The third point made in this keynote was the modern science features the rise of collaboration. The figure below clearly shows the increasing level of knowledge production by large science teams in astronomy (Milojevic 2014 PNAS). Specifically, in the 1960s, 90% of publications were made by individual authors and small teams, but by the 2000s, contributed publications by individual authors were reduced to 10%. Most modern experimental fields have a "Big Science" component. 

Another interesting point made by Dr. Milojević was that there was an inverse correlation between research team size and the cognitive extent of scientific output. Single authors, pairs of authors, and small teams cover the largest intellectual territory, the same size as the entire field. Large teams cover significantly smaller cognitive territory. This is consistent with a recent discovery published in a Nature paper that small teams were known for disruptive work and large teams for developing work. 

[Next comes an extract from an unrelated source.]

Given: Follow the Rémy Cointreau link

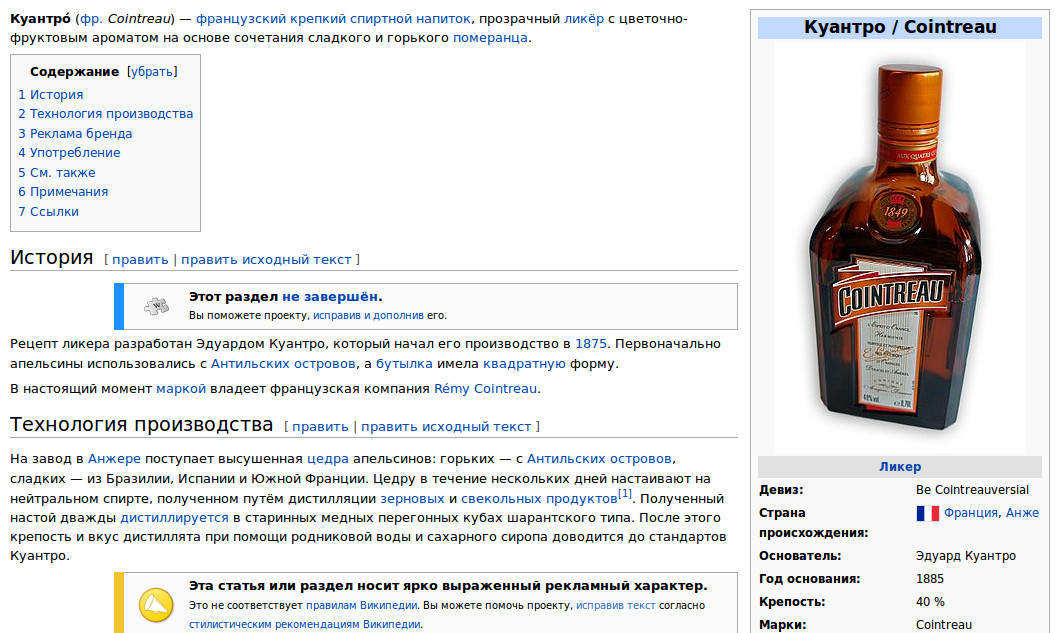Looking at the screenshot, I should (x=485, y=389).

Towards the end of the talk, the speaker presented a very interesting phenomenon, in which there are a rising fraction of authors who never become a lead author (see Figure below) (Milojević, Radicci & Wallsh 2018 PNAS). The study was performed for astronomy, ecology, and robotics. I am not sure if this applies to computer science. 

Extraction and Evaluation of Statistical Information from Social and Behavioral Science Papers

The presenter was Dr. Sarah M. Rajitmajer, assistant professor of information sciences and technology at the Pennsylvania State University. The major contribution was a fast and accurate extractor of p-values and associated statistics in social and behavioral science (SBS) papers. This work is part of DARPA's SCORE project, aiming at automatically predicting confidence scores of research claims in SBS papers. As a participant, the Penn State team collaborated with ODU, Texas A&M, and Rutgers developed a synthetic market model that replaces the traditional machine learning classifier/regressor with a market simulator. The detail of the market model is out of the scope of this paper, but the input of the model is a set of paper-level and claim-level features extracted from scientific papers. The p-value is an important feature. 

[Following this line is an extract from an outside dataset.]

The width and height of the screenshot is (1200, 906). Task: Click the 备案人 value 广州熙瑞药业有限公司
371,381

This work uses a list of complicated regular expressions to match p-values in plain text converted from PDF documents (see Table 3 of Lanka's paper). These regular expressions can extract 10 typical forms of p-values with test statistics, namely 
  1. T-Test
  2. F-Test
  3. Correlation
  4. Chi-Square
  5. Z-Test
  6. Q-Test
  7. Logistic regression
  8. b-Test
  9. d-Test
  10. Hazard ratio
From the p-value expression, we can extract the following features
  1. p-values, e.g., 0.001
  2. signs of the p-value, e.g., >=<
  3. sample size, applicable to selected statistics
  4. number of hypothesis tested: assuming to be the number of p-value expressions. 
The paper evaluated the rule-based model on a set of 300 papers from 10 disciplines. The first evaluation counts the number of p-values extracted against (1) p-values appearing in the PDF, and (2) p-values appearing in the text converted from the PDF. The latter excluded the errors introduced by the text converter thus should be higher. StatCheck was used as a baseline. The regular expression extractor achieved an accuracy of 83.3-91.5% when evaluated against p-values appearing in the text (Case (2) above), and 79.0-90.2% when evaluated against p-values appearing in the PDF (Case (1) above). Both beats StatCheck, which achieved an accuracy of 69.3-85.9%.

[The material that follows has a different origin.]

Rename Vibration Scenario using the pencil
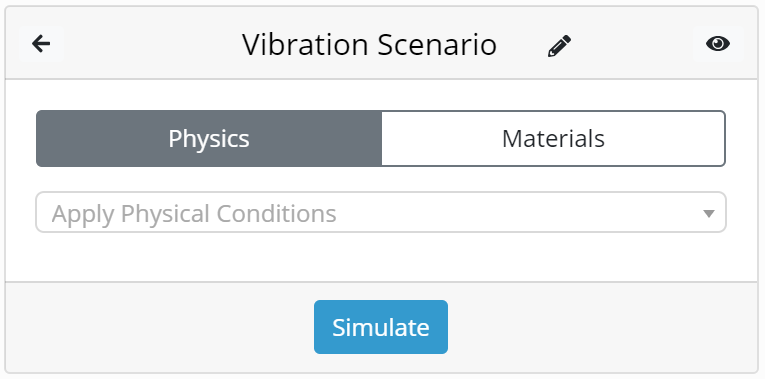Viewport: 765px width, 379px height. point(559,46)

The proposed method is unsupervised, so it does not need any training data. It takes advantage of the relatively consistent pattern of p-values appearing in SBS papers. However, regular expressions are awkward and rigid and thus do not generalize well for new patterns. Its complicated formats also make it hard for future efforts to make improvements. The extraction and parsing rely on the text converter, which may incorrectly convert non-ASCII characters into text. Future efforts should leverage computer vision techniques to directly capture p-values from PDF images.

-- Jian Wu